It has been said that necessity is the mother of invention. It is an obvious saying, perhaps, and maybe even cliché, but nonetheless profound. It is during the most difficult situations that human beings are at their most ingenious best.
While not exactly inventing new things, Rwandans have found new ways of doing them as a result of Uganda’s unfriendly actions. They have had to get out of the comfort zone, away from the accustomed way of doing things and started venturing into places and fields new.
This is a choice Uganda has forced on them and in the process opened their eyes to other possibilities. In that sense they have come to a new thinking about their existence as a nation and are fashioning new ways to cope with the new reality
During the past two decades or so, Uganda has been placing obstacles in Rwanda’s way. The list of those obstacles is long as the current state of relations has revealed.
For example, there are instances of reneging on projects agreed upon under the Northern Corridor Projects Initiative (NCPI), such as the extension of the Standard Gauge Railway (SGR) from Kampala to Kigali, but which Uganda now says it will rather extend to Juba, South Sudan, first and maybe consider the extension to Rwanda later.
Another has been the deliberate slowing down of other NCPI projects as to make their implementation impossible, such as with the transmission of electricity from Ethiopia and Kenya through Uganda to Rwanda.
To date Uganda has done little or nothing to upgrade transmission lines to carry the higher energy load, and so Rwanda cannot import the power from the other two countries.
In the recent past, minerals and milk exports from Rwanda through Uganda were blocked for a time, raising the cost of the former and putting to waste the latter.
More recently still, Rwandans have been arrested, tortured and detained in unknown places. The lucky ones have been released and dumped at the border, most barely able to move but thankful to be alive. Those not so lucky still languish in secret torture dungeons.
The worst of these acts has been Uganda’s harbouring, working with and abetting the activities of terrorist groups bent on destabilising Rwanda.
What is Uganda’s aim in all this? In one word it is subversion through several means.
First, by imposing non-tariff barriers and preventing the free movement of people and goods, it is to make it difficult for Rwandans to do business.
Second, it is to destabilise Rwanda and make the lives of its citizens insecure, and distract them from development efforts.
Third, it is to keep Rwanda dependent on Uganda for practically all its needs. In this way Uganda secures a market for its products.

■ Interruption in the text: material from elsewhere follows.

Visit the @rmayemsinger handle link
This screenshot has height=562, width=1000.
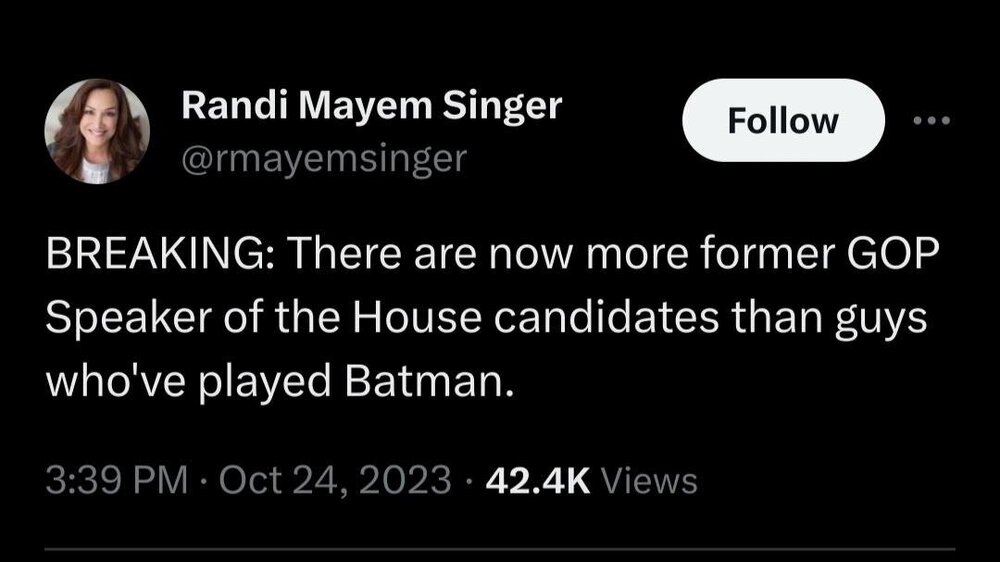[x=323, y=159]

And indeed for a long time easy access to Uganda (due to proximity and historical reasons) had sedated Rwandan business people against looking farther for supplies and markets.
They went there to buy stuff Ugandan business people had imported from such places as Dubai, India or China. Some did not even know that some of these products were available locally, from other Rwandans who had imported them.
Now they know. It is refreshing to hear local business people say that they are ready to look beyond the immediate neighbourhood and go directly to the source of the merchandise Ugandan business people have been re-exporting to them. According to them, all they need to do is strengthen the logistics industry by developing the transport and warehousing businesses. For this, they are even ready to push government to develop land given to it at ports in Djibouti and Dar es Salaam
This is a good moment for the private sector to step in and seize the opportunity to meet the needs previously served by imports from neighbours and fill gap current relations have opened up. It is also enough reason to improve the Made in Rwanda products in quality, quantity and affordability.
What has been needed all along is an eye-opener and a mindset change. Sometimes you need a sharp jolt to change your ways. In this sense, the blockade may not be a bad thing after all, which brings to mind the wisdom of another saying: every cloud has a silver lining.
The views expressed in this article are of the author.